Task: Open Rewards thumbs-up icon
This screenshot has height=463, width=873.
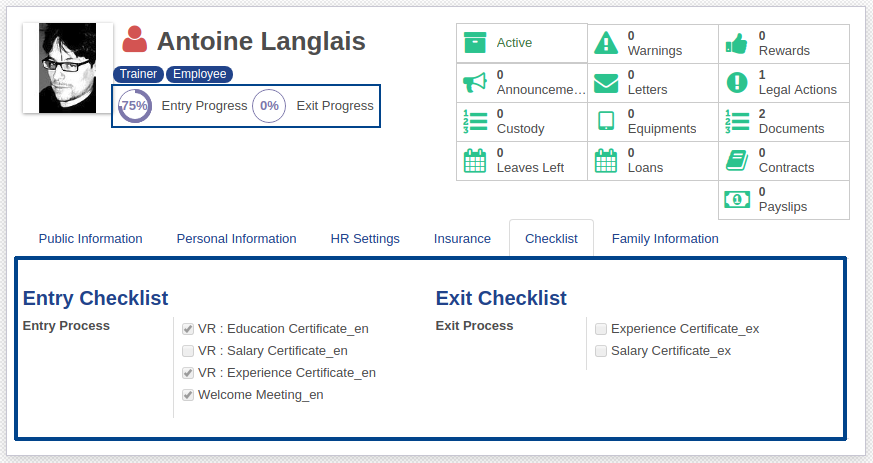Action: point(737,43)
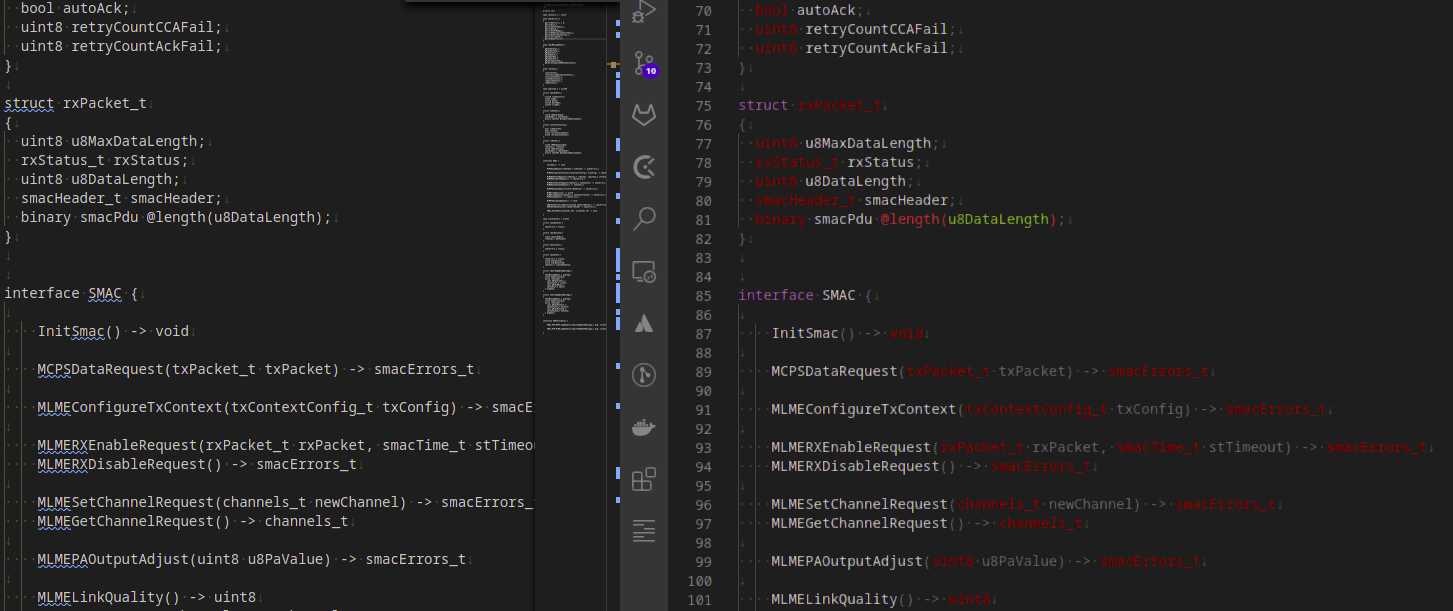Open the Remote Explorer monitor icon
This screenshot has width=1453, height=611.
(644, 270)
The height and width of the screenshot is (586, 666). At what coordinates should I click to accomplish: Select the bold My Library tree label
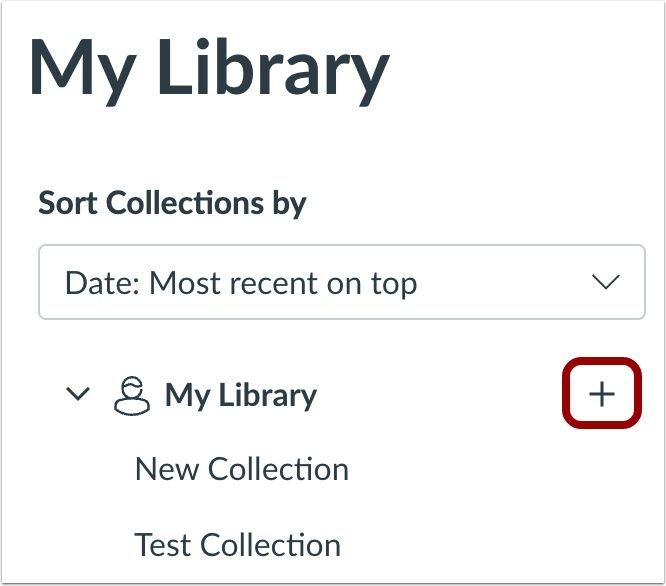click(241, 396)
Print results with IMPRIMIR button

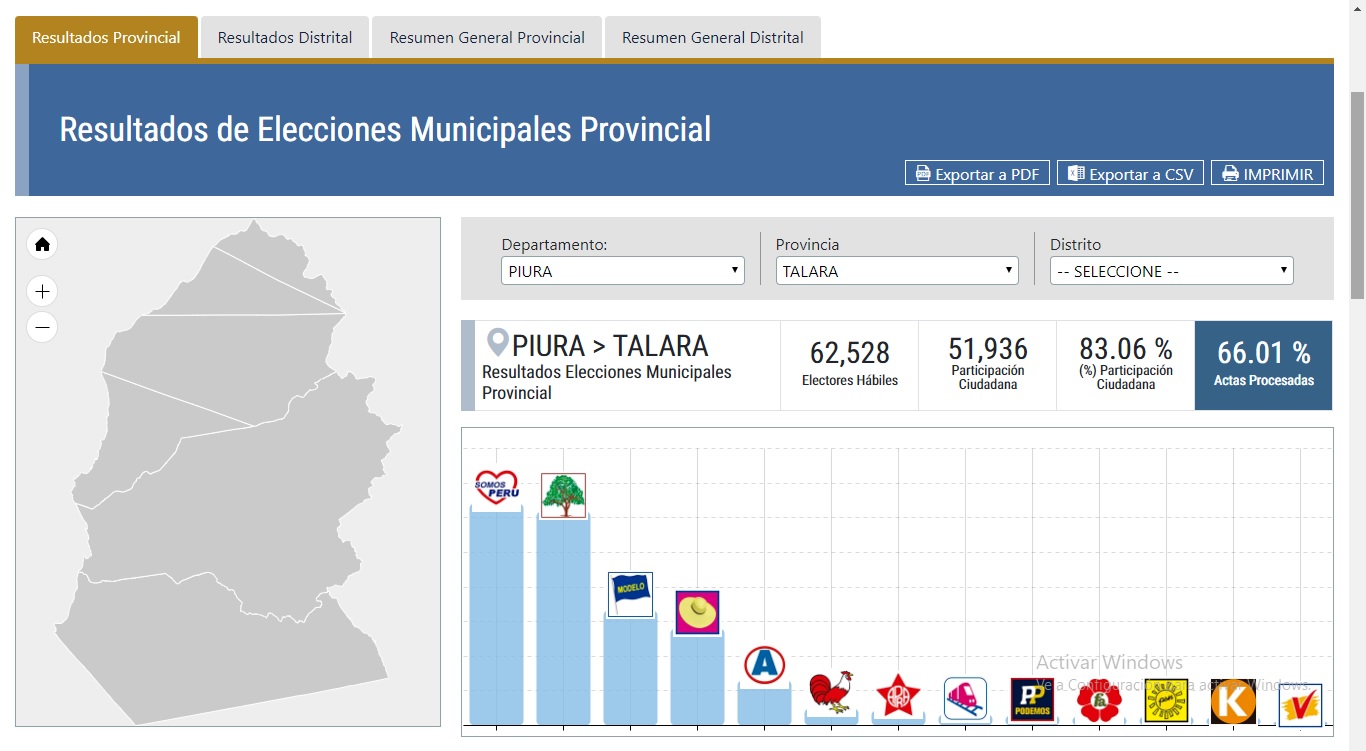point(1267,173)
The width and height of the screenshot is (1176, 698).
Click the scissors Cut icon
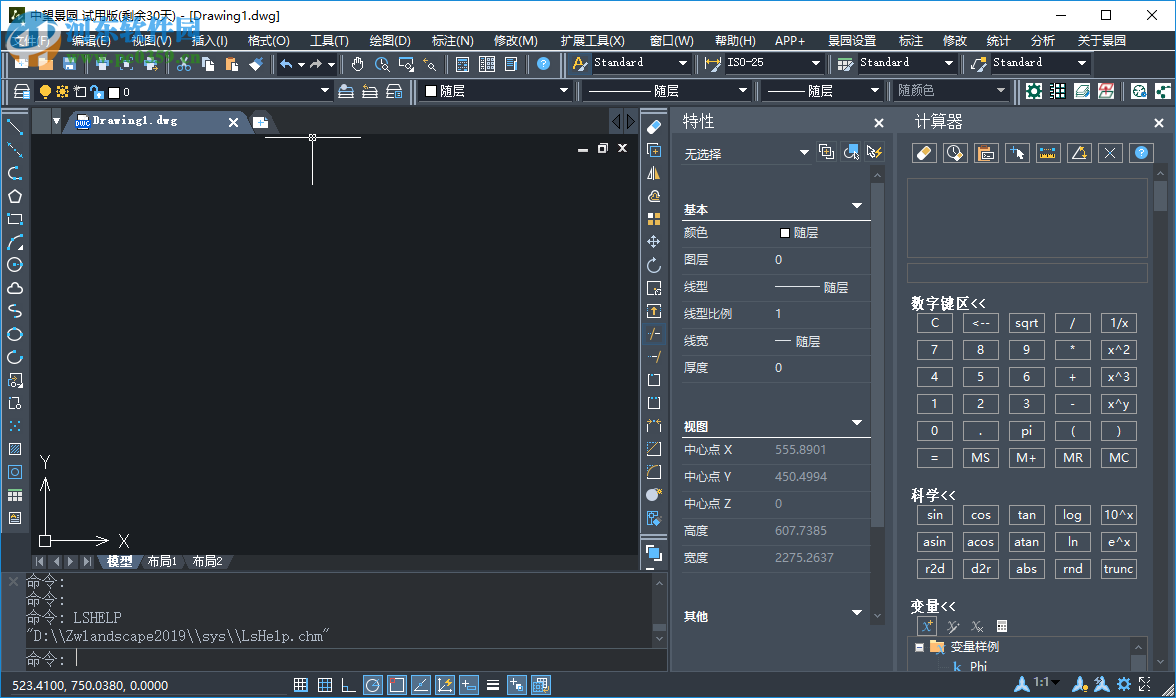point(184,64)
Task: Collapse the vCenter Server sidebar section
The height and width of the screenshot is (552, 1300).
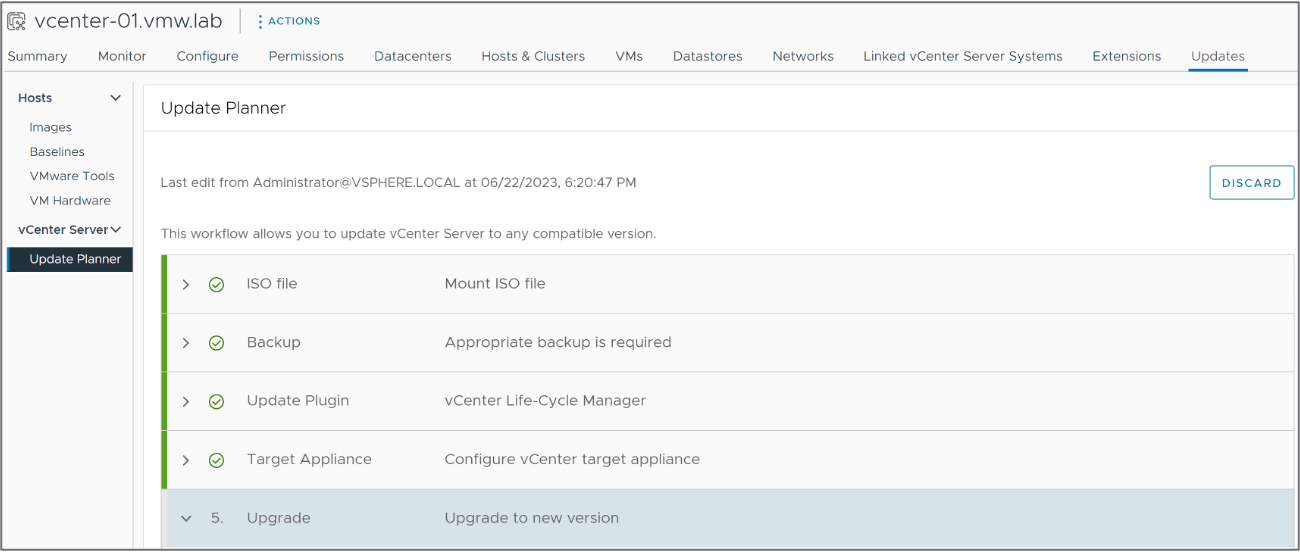Action: pyautogui.click(x=116, y=230)
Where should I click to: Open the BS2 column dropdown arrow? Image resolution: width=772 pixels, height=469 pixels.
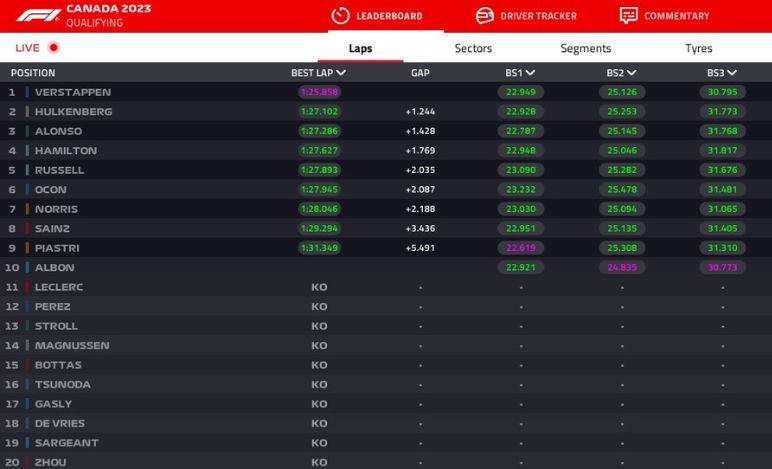click(631, 73)
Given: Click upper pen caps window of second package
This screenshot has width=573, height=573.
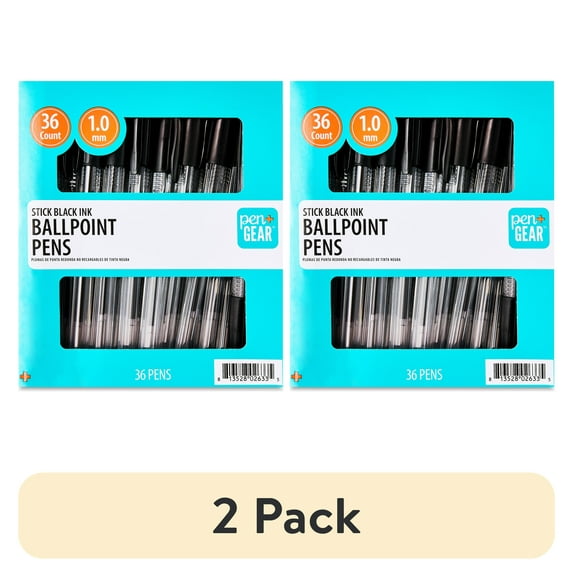Looking at the screenshot, I should (x=421, y=155).
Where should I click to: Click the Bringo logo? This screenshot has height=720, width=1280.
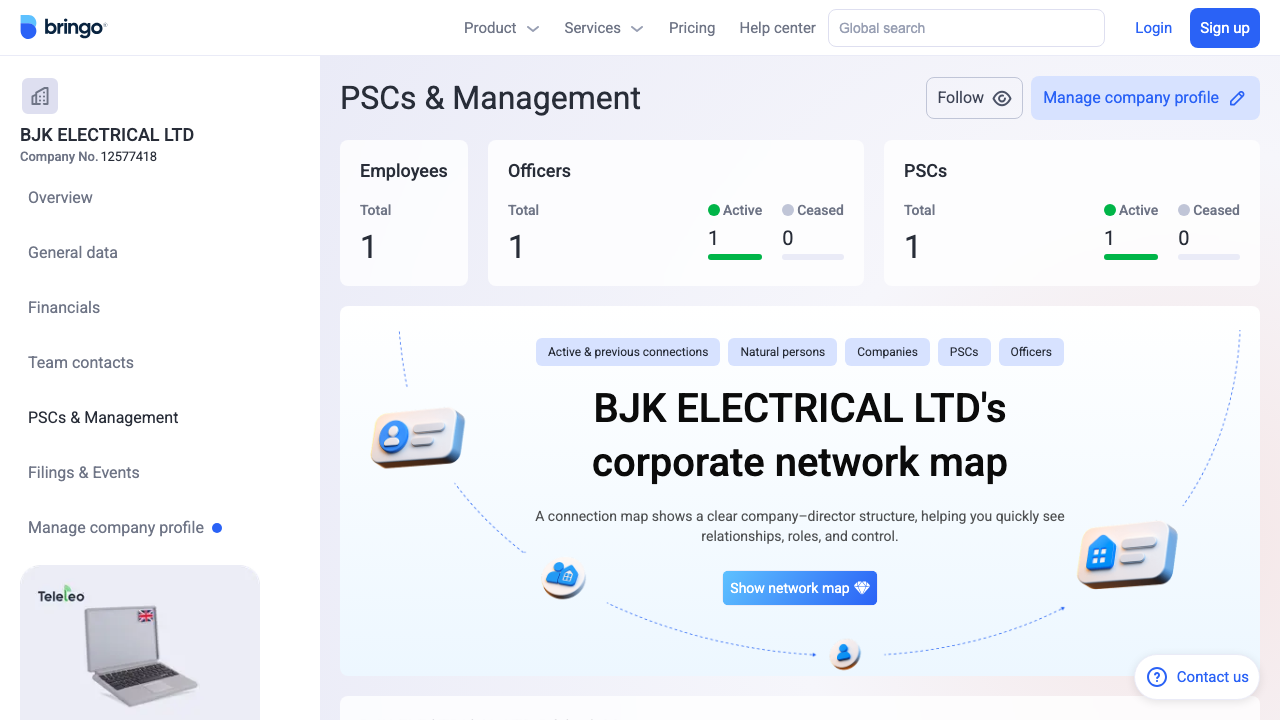point(64,27)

WORK ITEM | Taking the records above as input, show every line in which the word "Task" is present.

EXPECTED ANSWER |
Task: Open Rewards thumbs-up icon
Task: Collapse the vCenter Server sidebar section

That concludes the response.